Giving it further thought, it feels to me like “how do you do, fellow kids?”. I know that kids today are all about announcing pronouns, but I’m not a kid today and I don’t want to be a kid today.
To me it comes across as “Hey, kids: you’re safe here,” which they seem to appreciate.
I belong to a language group with people in it from their 20s to their 80s. One new-ish person seems to be trans. Nobody asked about identity or pronouns. After a couple of months (because language) pronouns did come up, so I asked point-blank about pronouns and they said they preferred “they.” The rest of us didn’t go around and give ours because we’re all cisgender, but I think the overall welcomingness of the group and our willingness to use their preferred pronouns goes a long way.
I still don’t know their gender identity, only the pronouns. When I sit and think about it, it’s odd to have a friend whose gender I don’t know, but only because I hadn’t realized that was possible. It literally has zero effect on anything.
Regarding this part of the OP, as a CIS gendered person, I would like to say I hear ya’. It is very confusing and unintuitive to us because since our gender and sex are in alignment we can’t easily separate the two. As I said in the OP of another thread (which may be of interest to you regarding non-binary), trying to explain transgenderism to a CIS gendered person seems a bit like trying to explain drowning to a fish. They can’t understand because they have never experienced not being able to breath water.
Gender is some ineffable thing that tends to be correlated with but is not identical to all of the various things you listed. But whatever it is it is very important to peoples psyche such that suppressing it can lead to depression and suicide, and telling people to get over it and accept that their birth gender is who they are is about as effective as telling the drowning person to just stop struggling and breath the water like any normal fish.

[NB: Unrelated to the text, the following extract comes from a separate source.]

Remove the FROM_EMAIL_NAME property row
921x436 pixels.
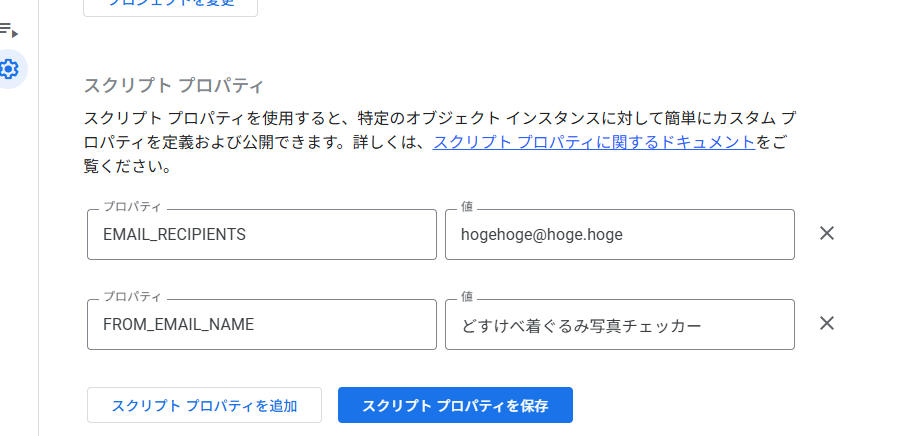pyautogui.click(x=827, y=323)
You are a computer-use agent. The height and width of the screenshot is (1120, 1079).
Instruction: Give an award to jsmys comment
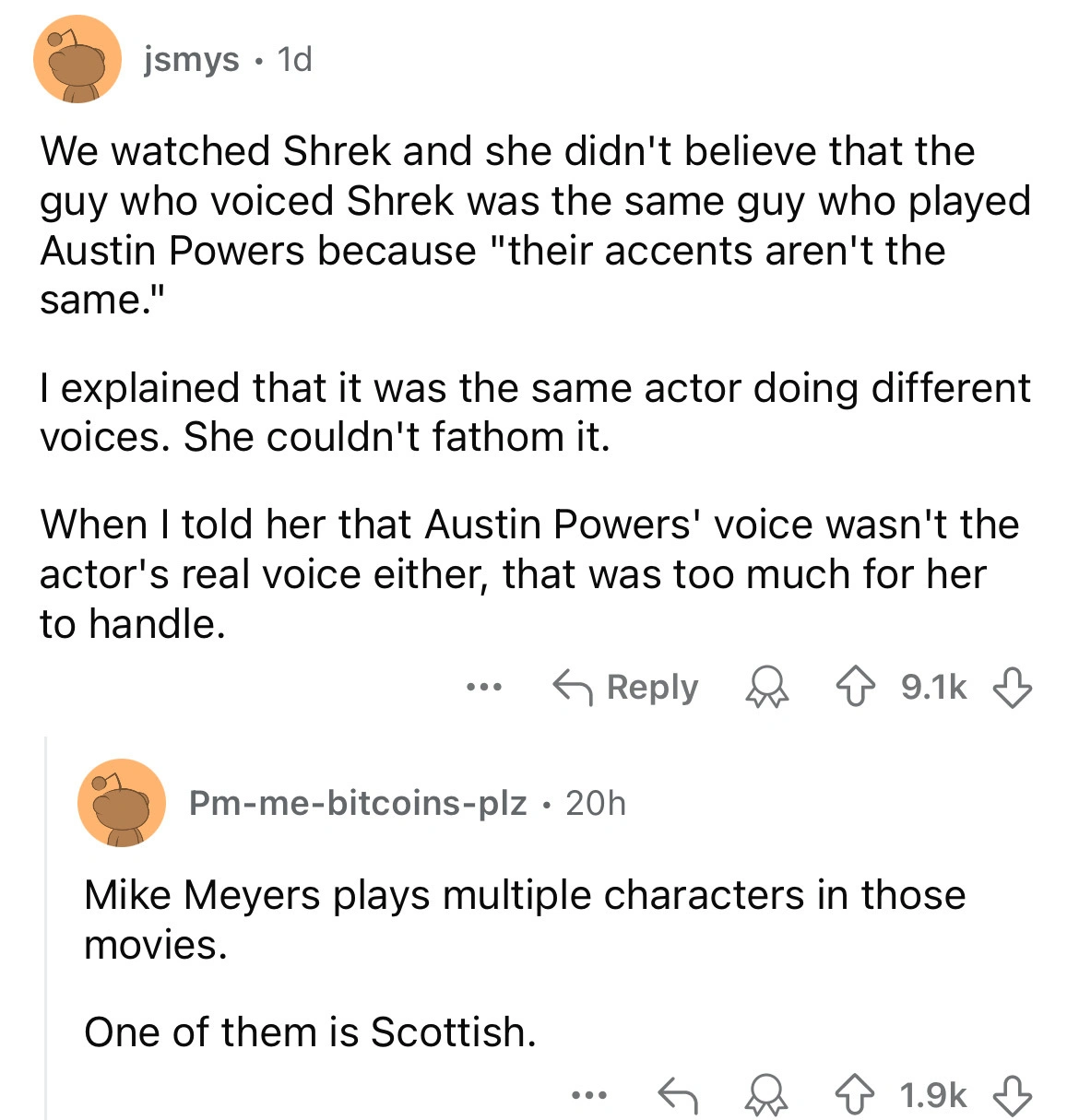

Fortunately you don’t have to fully understand transgenderism, all you have to do is accept it. Accept that they exist, that what they are expressing is real, and that there are certain things that we take for granted, that don’t apply to them. Then put in the minimal effort to try to act in a way that will acknowledge this understanding. If you screw up, apologize. Chances are that will be the end of it. If they bite your head off, it could be either that they are mistaking you for someone who is going out of their way to make them uncomfortable, or it may just have been a long day/week/life and you are the straw that broke the camel’s back. In any case a sincere apology with the effort to do better in the future is the best way to defuse the situation.
If offering your pronouns makes you uncomfortable, don’t do it. As i said above, i generally don’t, either. I’m not trying to pressure you to do that.
I’m suggesting it as something that --for many cis people-- is really easy and helps other people. Personally, i appreciate knowing easy ways i can make life a little better for other people, even if they didn’t all apply to me.
The only behavior i intended to cast aspersions on is discriminating against people who do offer their pronouns. I think that is cruel, and mostly ends up hurting a group that’s already at a disadvantage. But if offering your pronouns is hard for you, then don’t do it.
He’s been married to theater director Sophie Turner since 2015; prior to that, he was in a long-term relationship with actress Olivia Poulet. Doesn’t mean he’s not gay (or at least bisexual), of course.